Top marks to John Marlow for noticing that 12 should actually come before 13. Maths was never my strong point...


Ok, maybe this is a provocative one. Evangelicals (like me) can find it too easy to sweep under the carpet things that aren't right because we think we are doing and believing all the right things. We believe the gospel. We are committed to the bible. We give our energies to teaching and obey it with passion. But...


Evangelical churches nevertheless can contain a high percentage of non-missional, non-active attendees who claim to be believers. Something is obviously wrong


We can give little attention to showing the love of Jesus to our immediate vicinity in practical ways. Something is missing


We can allow leaders to shoulder the responsibilities that actually belong to the whole church exercising their spiritual gifts all together, thus presenting them with intolerable burdens. Something isn't as it should be


We can set up structures that allow the least spiritual and least biblical just as much say in major church decisions as the most experienced and godly. We have misunderstood something


We can continue activities way past the point where they ceased to be useful for the gospel because they (rather than the gospel) have become someone's personal identity. Somehow they have misunderstood their identity in Christ and the purpose of the church


We can take living Christ's life and turn it into merely passively acknowledging the benefits of his death


We can turn the whole community being witnesses to the world into evangelistic events run by the few on Christian premises, in which we invite non-believers to step out of their comfort zone into ours if the want to hear about Jesus


We can let people's go for ages - maybe years - with bad attitudes, without ever challenging them for fear of causing offence. We haven't heard what the Bible says about church discipline, or are too scared of the consequences to do what it says


I could go, but you get the point. All of these things are wrong. They all indicate that something is wrong at the level of foundational assumptions. And they can all happen in Bible teaching churches. Merely being evangelical does not indemnify us against all kinds of things being wrong, but it can mean that we are so persuaded that we are doing the right things that we don't address them.


If we see things wrong at the level of symptom and can discern what needs to change at the level of foundational assumption but do nothing it never gets better. It only entrenches wrong ecclesiology, wrong relationships, wrong assumptions, wrong self-understanding. We effectively legitimise the wrong things by declining to address them.

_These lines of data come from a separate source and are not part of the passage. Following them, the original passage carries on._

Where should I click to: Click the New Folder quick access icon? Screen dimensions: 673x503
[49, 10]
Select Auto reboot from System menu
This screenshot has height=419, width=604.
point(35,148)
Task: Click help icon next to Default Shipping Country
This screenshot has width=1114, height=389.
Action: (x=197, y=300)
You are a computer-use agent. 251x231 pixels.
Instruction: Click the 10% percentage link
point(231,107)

That's not to say we shouldn't be wise about what to address and when - we always have to choose the most important hills to die on. But if we get into our heads that merely being evangelical by conviction and teaching is enough, and don't also make every effort to conform our church life to biblical patterns then we can expect much of our teaching to be ineffective.


Be honest when things aren't right and don't ignore them. The church is God's amazing, supernatural means of declaring the wisdom of God to the world and the heavenly places. It is not good enough to simply let sub-biblical church go because it would be too challenging to change it. Honestly admitting that things may need to change is the critical first step to a healthier church life.